WORK REQUIRED >> Reproduce everything from "c. A backward-bending" down to "become backward bending." in the labor economics definitions below, word for word.

Define the following terms and explain their importance to the study of economics
a. minimum wage law
b. income and substitution effects
c. backward-bending labor supply curve
d. human capital theory
e. dual labor markets
a. The minimum wage law places a lower floor on the wage that an employer can pay. It is most likely to have an impact on low-income, low-skilled workers, who are new in the work force. Like any other price floor, the minimum wage is thought by economists to lead to unemployment among young, unskilled persons.
b. At higher wage rates consumers are able to consume more, including the consumption of leisure time. This income effect probably leads most workers to want to work less. The wage rate is the "price" of leisure. As wages increase, the substitution of leisure for wages forgone becomes a more expensive option. The two effects have opposite impacts on the supply of labor.
c. A backward-bending labor supply curve is likely to occur among highly paid persons. The income effect from a pay increase has the effect of increasing the demand for leisure. The substitution effect from a pay increase has the effect of increasing the desire for work and income. If the income effect is greater in magnitude than the substitution effect, then the labor supply curve will become backward bending.
d. Human capital theory is an attempt to explain wage differentials. In this view, education spending is a form of capital spending; it increases the earning potential of a person, and the payoff occurs over a future period of time. Proponents of this view think that schooling takes less productive workers and transforms them into more productive workers. Critics of this view include those who view education as a sorting mechanism; radical critics of schooling who view education as teaching docility and conformity; and dual labor market proponents who see two different types of jobs and career paths.

SUPPLIED INFORMATION >>
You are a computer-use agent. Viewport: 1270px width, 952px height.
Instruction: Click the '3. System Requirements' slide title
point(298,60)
* * *
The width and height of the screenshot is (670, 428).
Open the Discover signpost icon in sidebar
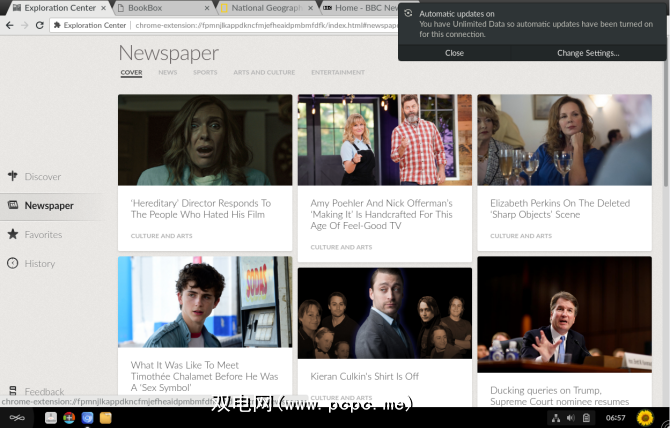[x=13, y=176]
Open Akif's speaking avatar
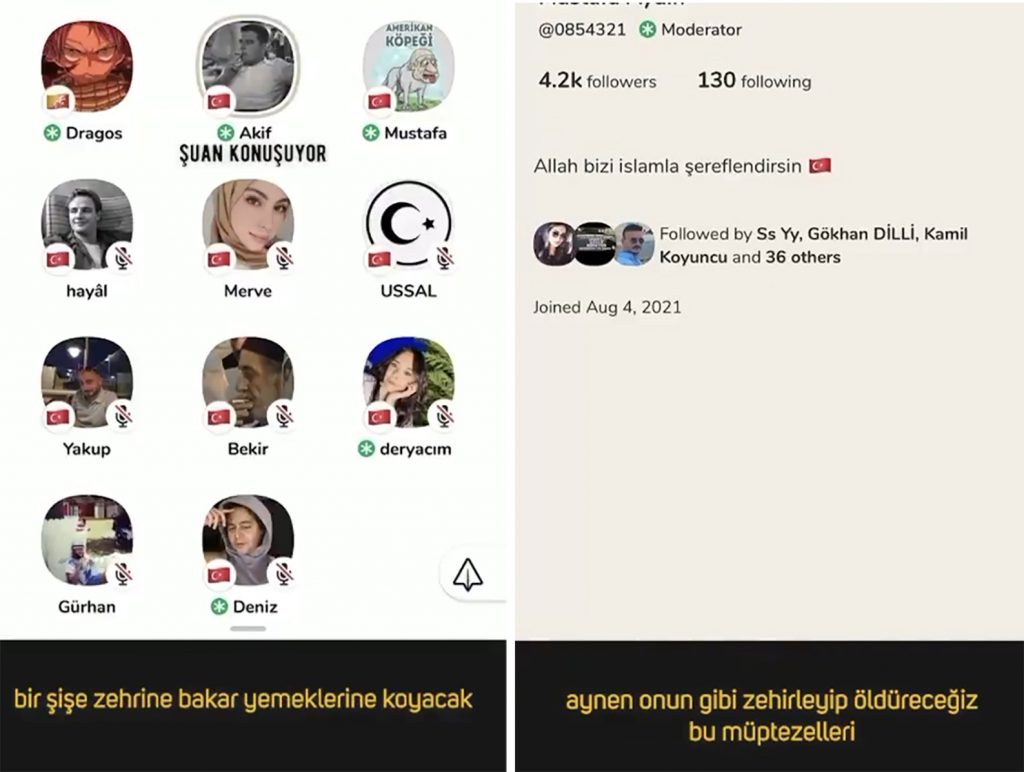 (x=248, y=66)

WRITTEN SOLUTION >>
c. A backward-bending labor supply curve is likely to occur among highly paid persons. The income effect from a pay increase has the effect of increasing the demand for leisure. The substitution effect from a pay increase has the effect of increasing the desire for work and income. If the income effect is greater in magnitude than the substitution effect, then the labor supply curve will become backward bending.